GIVEN RECORDS —
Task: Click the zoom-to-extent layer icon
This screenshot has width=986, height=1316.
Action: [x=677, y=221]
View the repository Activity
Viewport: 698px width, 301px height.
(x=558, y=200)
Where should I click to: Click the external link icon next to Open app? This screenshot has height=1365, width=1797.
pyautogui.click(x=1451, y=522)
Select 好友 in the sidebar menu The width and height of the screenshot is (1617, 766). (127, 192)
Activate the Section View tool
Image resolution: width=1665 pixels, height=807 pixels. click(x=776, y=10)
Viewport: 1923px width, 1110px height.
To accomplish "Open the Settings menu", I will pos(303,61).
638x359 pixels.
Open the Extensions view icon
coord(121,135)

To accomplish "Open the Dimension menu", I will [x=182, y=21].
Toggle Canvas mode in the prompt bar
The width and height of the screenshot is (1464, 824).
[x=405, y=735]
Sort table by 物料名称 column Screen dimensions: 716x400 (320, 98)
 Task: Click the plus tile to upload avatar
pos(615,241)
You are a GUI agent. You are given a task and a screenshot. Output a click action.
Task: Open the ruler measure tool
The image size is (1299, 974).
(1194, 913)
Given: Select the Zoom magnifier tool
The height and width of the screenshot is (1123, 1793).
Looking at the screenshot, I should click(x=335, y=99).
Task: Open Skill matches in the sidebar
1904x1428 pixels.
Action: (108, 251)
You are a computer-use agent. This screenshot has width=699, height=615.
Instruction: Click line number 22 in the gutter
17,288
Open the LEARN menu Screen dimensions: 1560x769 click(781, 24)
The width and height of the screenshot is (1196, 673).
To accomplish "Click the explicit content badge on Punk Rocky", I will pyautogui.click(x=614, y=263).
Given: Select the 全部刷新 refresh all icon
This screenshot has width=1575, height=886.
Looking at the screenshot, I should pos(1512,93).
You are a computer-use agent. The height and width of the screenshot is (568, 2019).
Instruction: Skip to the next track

WORK TASK —
All entries shown above should be printed again exactly.

RESPONSE TO THIS EXERCISE —
Task: Click the zoom-to-extent layer icon
This screenshot has width=986, height=1316.
Action: [x=677, y=221]
View the repository Activity
Viewport: 698px width, 301px height.
(x=558, y=200)
Where should I click to: Click the external link icon next to Open app? This screenshot has height=1365, width=1797.
pyautogui.click(x=1451, y=522)
Select 好友 in the sidebar menu The width and height of the screenshot is (1617, 766). (127, 192)
Activate the Section View tool
Image resolution: width=1665 pixels, height=807 pixels. click(x=776, y=10)
Viewport: 1923px width, 1110px height.
To accomplish "Open the Settings menu", I will pos(303,61).
638x359 pixels.
Open the Extensions view icon
coord(121,135)

To accomplish "Open the Dimension menu", I will [x=182, y=21].
Toggle Canvas mode in the prompt bar
The width and height of the screenshot is (1464, 824).
[x=405, y=735]
Sort table by 物料名称 column Screen dimensions: 716x400 (320, 98)
 Task: Click the plus tile to upload avatar
pos(615,241)
You are a GUI agent. You are given a task and a screenshot. Output a click action.
Task: Open the ruler measure tool
The image size is (1299, 974).
(1194, 913)
Given: Select the Zoom magnifier tool
The height and width of the screenshot is (1123, 1793).
Looking at the screenshot, I should click(x=335, y=99).
Task: Open Skill matches in the sidebar
1904x1428 pixels.
Action: (108, 251)
You are a computer-use agent. This screenshot has width=699, height=615.
Instruction: Click line number 22 in the gutter
17,288
Open the LEARN menu Screen dimensions: 1560x769 click(781, 24)
The width and height of the screenshot is (1196, 673).
To accomplish "Click the explicit content badge on Punk Rocky", I will pyautogui.click(x=614, y=263).
Given: Select the 全部刷新 refresh all icon
This screenshot has width=1575, height=886.
Looking at the screenshot, I should pos(1512,93).
You are a computer-use agent. The height and width of the screenshot is (568, 2019).
Instruction: Skip to the next track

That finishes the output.